Vendo logo que os pretos fugiram, sahir d’uma palhota próxima um homem de corôa, perguntei-lhe pelo Gungunhana e elle apontou-me para a mesma palhota d’onde sahira.Chamei-o muito d’alto do meio d’um silêncio absoluto, preparando-me para lançar fogo à palhota, caso elle se demorasse, quando ví sahir de lá o régulo Vatua que os tenentes Miranda e Couto reconheceram logo por o terem visto mais de uma vez em Manjacase. Não se póde fazer idéia da arrogância com que resondeu à:s primeiras perguntas que lhe fiz. Mandei-lhe prender as mãos atraz das costas por um dos dois soldados pretos e disse-lhe que se sentasse.Perguntou-me onde, e como eu lhe apontasse para o chão, respondeu-me muito altivo que estava sujo. Obriguei-o entã à força a sentar-se no chão (cousa que elle nunca fazia), dizendo-lhe que ele já não era régulo dos Mangonis mas um matonga como qualquer outro. Perguntei ao regulo por Quêto, Manhune, Molungo e Maguiguana. Mostrou-me Quêto e o Manhune que estavam ao pé d’elle e disse que os outros dois não estavam. Exprobei ao Manhune (que era a alma damnada do Gungunhana) o ter sido sempre inimigo dos portugueses, ao que elle só respondeu que sabia que devia morrer. Mandei-o entã amarrar a uma estaca da palissada e foi fuzilado por três brancos.Não é possível morrer com mais sangue frio, altivez e verdadeira heroicidade; apenas disse sorrindo que era melhor desamarral-o para poder cahir quando lhe dessem os tiros. Depois foi Quêto. Elle fora o único irmão de Muzzilla que quizera a guerra contra nós e o único que fora ao combate de “Coollela”. Não tinha vindo pegar pé, como tinham feito Inguiusa e Cuiu seus irmãos. Dizendo-lhe eu isto, respondeu que não podia abandonar o Gungunhana a quem tinha creado com se fora pae, retorquindo-lhe eu: que a quem desobedecia e fazia guerra ao Rei de Portugal, deviam pae, mãe e irmãos abandonal-o. Mandei-o amarrar também e fuzilar.

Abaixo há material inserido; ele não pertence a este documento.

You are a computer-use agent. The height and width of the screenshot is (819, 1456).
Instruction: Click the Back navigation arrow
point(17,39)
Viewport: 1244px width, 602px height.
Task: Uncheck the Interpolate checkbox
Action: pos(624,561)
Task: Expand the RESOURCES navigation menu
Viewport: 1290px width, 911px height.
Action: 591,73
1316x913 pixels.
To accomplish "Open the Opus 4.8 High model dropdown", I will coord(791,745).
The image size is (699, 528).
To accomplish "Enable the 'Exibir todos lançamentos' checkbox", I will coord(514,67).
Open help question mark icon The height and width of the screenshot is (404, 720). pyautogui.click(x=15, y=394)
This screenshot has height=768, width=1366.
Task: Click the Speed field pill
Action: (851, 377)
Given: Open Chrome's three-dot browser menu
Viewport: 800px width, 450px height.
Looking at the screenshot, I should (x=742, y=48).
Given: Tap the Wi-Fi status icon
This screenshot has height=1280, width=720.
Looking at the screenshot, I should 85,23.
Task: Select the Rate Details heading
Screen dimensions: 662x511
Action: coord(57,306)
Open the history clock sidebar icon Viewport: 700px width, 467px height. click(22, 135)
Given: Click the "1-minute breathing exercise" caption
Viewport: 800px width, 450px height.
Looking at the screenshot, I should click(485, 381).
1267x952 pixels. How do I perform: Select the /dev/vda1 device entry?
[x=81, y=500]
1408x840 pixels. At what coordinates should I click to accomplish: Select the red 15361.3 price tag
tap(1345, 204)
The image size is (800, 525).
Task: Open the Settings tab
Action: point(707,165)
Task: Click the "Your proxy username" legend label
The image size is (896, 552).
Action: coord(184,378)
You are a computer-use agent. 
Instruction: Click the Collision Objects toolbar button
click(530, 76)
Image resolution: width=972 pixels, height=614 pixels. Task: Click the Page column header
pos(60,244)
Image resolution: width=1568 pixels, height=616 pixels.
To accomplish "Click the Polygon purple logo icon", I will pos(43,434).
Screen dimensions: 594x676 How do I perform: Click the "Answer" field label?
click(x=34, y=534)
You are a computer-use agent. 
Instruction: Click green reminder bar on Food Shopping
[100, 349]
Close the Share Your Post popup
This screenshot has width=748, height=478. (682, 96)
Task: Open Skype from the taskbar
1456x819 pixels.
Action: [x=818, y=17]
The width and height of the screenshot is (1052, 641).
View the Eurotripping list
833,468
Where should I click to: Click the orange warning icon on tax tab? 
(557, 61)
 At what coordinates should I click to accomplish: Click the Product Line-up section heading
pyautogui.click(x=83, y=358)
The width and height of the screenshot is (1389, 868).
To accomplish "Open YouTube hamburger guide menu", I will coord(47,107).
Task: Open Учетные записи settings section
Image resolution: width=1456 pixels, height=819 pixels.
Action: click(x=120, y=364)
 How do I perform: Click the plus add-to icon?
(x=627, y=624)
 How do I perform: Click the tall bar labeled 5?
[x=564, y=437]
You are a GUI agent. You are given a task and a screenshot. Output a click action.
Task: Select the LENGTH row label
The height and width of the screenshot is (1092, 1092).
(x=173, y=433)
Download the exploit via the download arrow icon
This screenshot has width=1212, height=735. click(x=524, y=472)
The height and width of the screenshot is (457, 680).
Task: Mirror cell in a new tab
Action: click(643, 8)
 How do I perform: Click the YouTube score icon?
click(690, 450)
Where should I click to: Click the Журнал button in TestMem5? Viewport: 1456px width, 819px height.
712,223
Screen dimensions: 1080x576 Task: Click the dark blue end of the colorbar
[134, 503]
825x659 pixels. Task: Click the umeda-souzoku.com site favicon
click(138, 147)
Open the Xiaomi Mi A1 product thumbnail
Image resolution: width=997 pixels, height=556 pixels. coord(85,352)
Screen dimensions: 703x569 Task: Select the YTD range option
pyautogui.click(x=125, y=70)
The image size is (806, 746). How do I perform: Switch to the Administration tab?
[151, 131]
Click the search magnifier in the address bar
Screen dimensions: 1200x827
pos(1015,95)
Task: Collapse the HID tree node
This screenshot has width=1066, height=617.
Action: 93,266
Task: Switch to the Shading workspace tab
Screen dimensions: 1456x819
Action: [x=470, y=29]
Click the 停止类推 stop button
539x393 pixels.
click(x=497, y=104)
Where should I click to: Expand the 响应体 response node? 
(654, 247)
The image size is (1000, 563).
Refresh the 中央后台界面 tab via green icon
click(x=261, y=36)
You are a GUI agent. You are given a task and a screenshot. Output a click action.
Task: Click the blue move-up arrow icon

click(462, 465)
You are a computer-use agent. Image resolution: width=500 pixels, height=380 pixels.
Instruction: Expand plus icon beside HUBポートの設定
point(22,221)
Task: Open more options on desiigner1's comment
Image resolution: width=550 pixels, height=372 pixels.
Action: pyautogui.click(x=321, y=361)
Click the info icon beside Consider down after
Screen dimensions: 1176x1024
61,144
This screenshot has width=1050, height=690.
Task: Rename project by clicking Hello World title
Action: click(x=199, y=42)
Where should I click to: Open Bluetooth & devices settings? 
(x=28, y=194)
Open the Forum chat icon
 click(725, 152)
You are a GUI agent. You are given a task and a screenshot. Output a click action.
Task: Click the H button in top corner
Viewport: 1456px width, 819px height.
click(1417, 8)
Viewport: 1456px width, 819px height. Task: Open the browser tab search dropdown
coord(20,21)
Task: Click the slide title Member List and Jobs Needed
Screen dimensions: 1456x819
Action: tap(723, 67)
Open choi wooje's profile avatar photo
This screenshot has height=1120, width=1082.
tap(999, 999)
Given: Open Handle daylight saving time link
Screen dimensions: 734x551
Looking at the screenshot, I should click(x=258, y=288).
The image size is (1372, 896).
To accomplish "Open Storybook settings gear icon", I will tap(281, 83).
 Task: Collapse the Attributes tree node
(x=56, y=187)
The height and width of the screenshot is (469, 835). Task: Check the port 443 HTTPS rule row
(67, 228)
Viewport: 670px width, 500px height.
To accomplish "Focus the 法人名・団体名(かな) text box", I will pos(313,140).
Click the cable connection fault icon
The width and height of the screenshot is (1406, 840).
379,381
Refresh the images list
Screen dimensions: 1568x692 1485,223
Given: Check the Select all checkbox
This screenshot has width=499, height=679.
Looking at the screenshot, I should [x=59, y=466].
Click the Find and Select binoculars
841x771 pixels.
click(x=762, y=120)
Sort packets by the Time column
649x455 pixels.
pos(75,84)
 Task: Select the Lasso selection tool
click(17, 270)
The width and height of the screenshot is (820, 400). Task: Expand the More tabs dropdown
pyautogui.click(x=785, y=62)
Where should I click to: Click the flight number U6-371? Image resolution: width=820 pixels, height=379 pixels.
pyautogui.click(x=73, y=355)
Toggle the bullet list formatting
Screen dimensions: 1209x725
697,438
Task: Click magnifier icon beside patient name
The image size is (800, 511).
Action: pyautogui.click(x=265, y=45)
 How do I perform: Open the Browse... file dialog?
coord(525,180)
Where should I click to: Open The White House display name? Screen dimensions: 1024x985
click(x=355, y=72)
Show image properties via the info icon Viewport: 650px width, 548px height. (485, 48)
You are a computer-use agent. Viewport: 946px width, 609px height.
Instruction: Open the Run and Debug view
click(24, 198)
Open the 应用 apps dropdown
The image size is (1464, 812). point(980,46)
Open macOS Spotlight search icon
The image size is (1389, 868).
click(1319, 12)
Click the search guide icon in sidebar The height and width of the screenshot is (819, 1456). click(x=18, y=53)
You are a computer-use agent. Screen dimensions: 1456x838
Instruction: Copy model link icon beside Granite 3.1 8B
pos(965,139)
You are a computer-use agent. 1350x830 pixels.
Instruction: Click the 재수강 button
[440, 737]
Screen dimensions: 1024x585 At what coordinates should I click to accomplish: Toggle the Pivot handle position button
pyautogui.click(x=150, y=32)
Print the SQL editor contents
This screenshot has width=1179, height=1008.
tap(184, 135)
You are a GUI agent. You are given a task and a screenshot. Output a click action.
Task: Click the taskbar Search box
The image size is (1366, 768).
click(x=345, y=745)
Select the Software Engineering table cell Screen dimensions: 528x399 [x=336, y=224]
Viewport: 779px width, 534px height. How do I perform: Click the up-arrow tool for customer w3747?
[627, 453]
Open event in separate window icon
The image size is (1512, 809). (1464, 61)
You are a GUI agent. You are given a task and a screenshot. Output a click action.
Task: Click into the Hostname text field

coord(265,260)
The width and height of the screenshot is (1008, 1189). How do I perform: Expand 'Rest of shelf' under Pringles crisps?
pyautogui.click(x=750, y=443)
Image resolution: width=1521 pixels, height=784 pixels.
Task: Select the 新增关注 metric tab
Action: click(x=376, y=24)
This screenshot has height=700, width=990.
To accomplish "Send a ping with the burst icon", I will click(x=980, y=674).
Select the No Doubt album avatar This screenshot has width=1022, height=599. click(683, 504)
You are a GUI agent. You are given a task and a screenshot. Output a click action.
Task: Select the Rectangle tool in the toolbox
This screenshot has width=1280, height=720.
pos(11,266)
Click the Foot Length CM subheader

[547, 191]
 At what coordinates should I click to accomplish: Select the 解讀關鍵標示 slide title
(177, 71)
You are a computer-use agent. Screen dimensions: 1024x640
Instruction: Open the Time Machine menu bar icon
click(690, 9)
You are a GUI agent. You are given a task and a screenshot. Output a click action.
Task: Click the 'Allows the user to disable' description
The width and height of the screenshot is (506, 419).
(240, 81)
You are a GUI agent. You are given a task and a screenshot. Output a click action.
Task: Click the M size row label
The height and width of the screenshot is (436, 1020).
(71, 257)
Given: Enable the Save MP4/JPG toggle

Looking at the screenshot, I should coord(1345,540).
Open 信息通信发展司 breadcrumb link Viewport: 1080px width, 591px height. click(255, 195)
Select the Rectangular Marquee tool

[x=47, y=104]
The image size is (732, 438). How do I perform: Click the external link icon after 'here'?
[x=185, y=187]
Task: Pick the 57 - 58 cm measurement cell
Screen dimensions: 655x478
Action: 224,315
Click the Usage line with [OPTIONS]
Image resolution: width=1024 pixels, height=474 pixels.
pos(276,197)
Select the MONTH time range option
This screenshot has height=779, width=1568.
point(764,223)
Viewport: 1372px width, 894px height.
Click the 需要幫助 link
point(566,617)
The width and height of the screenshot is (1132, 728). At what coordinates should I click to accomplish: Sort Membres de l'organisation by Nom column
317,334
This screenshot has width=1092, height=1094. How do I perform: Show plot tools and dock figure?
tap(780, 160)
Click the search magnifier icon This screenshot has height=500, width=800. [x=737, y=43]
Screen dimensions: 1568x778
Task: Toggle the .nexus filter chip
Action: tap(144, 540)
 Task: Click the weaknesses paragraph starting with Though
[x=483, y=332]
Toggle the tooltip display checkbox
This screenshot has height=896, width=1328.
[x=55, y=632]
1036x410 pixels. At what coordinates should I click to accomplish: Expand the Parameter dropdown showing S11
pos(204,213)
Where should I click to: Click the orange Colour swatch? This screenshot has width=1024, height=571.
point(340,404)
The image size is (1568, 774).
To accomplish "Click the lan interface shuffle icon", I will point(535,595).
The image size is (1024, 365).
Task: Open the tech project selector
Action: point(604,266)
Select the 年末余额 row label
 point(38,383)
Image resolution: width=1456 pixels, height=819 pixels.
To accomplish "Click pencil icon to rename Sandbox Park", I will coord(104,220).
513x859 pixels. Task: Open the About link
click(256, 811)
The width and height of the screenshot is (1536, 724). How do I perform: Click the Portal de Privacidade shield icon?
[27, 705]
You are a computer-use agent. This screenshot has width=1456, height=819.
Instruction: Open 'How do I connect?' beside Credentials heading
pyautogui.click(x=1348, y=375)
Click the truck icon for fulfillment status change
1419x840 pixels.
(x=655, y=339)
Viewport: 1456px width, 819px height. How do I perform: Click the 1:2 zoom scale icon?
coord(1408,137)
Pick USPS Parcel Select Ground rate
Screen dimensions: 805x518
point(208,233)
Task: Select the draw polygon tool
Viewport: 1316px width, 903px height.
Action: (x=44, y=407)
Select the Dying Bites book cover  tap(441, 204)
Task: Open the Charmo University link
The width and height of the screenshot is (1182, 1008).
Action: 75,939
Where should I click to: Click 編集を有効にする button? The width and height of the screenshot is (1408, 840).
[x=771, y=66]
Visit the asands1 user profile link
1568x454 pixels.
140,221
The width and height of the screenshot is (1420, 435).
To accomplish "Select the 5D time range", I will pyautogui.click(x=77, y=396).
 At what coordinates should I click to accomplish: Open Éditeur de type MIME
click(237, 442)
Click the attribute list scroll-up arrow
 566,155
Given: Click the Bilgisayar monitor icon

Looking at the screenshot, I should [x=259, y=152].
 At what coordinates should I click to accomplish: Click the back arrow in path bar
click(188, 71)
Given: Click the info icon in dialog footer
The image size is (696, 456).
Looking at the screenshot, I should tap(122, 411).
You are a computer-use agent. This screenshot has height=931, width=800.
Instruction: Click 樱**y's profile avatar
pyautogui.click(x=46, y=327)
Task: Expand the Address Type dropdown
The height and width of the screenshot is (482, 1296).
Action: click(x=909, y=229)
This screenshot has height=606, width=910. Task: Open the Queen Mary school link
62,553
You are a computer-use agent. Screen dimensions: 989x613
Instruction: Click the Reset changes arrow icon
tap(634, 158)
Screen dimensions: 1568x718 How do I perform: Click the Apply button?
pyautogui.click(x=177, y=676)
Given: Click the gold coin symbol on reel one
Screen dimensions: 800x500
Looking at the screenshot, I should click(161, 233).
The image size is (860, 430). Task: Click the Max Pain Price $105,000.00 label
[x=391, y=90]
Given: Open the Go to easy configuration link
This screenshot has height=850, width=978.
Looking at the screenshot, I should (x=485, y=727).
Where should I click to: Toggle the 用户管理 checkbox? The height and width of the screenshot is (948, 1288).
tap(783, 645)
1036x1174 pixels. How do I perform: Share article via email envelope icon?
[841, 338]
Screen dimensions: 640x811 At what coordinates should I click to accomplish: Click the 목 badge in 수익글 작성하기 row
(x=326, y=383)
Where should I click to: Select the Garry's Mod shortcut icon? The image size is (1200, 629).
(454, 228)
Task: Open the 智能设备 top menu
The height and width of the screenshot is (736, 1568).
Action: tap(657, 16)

Extractos do relatório apresentado ao Conselheiro Correia E Lança, governador interino da Província de Moçambique, pelo governador militar de Gaza, Joaquim Mouzinho D’Albuquerque-1896
Felicito em nome do governo português V. Exa. pelo brilhante feito de armas que acaba de practicar e recebo das suas mãos o ex-régulo da Gaza, Mundungaz, vulgo o Gungunhana, Godide e Molungo, filho e tio do mesmo Gungunhana, assim como as mulheres deste, Namatuco, Fussi, Patihina, Muzamussi, Maxaxa, Hesipe e Dabondi, o ex-régulo de Zichacha, Matibejana, e mulheres d’este Pambane, Oxóca, e Debeza, traidores à Pátria que ousaram contra ela levantar armas.O Snr. Governador do distrito queria mandar lavrar o auto d’esta entrega e outro de reconhecimento de identidade dos referidos prisioneiros.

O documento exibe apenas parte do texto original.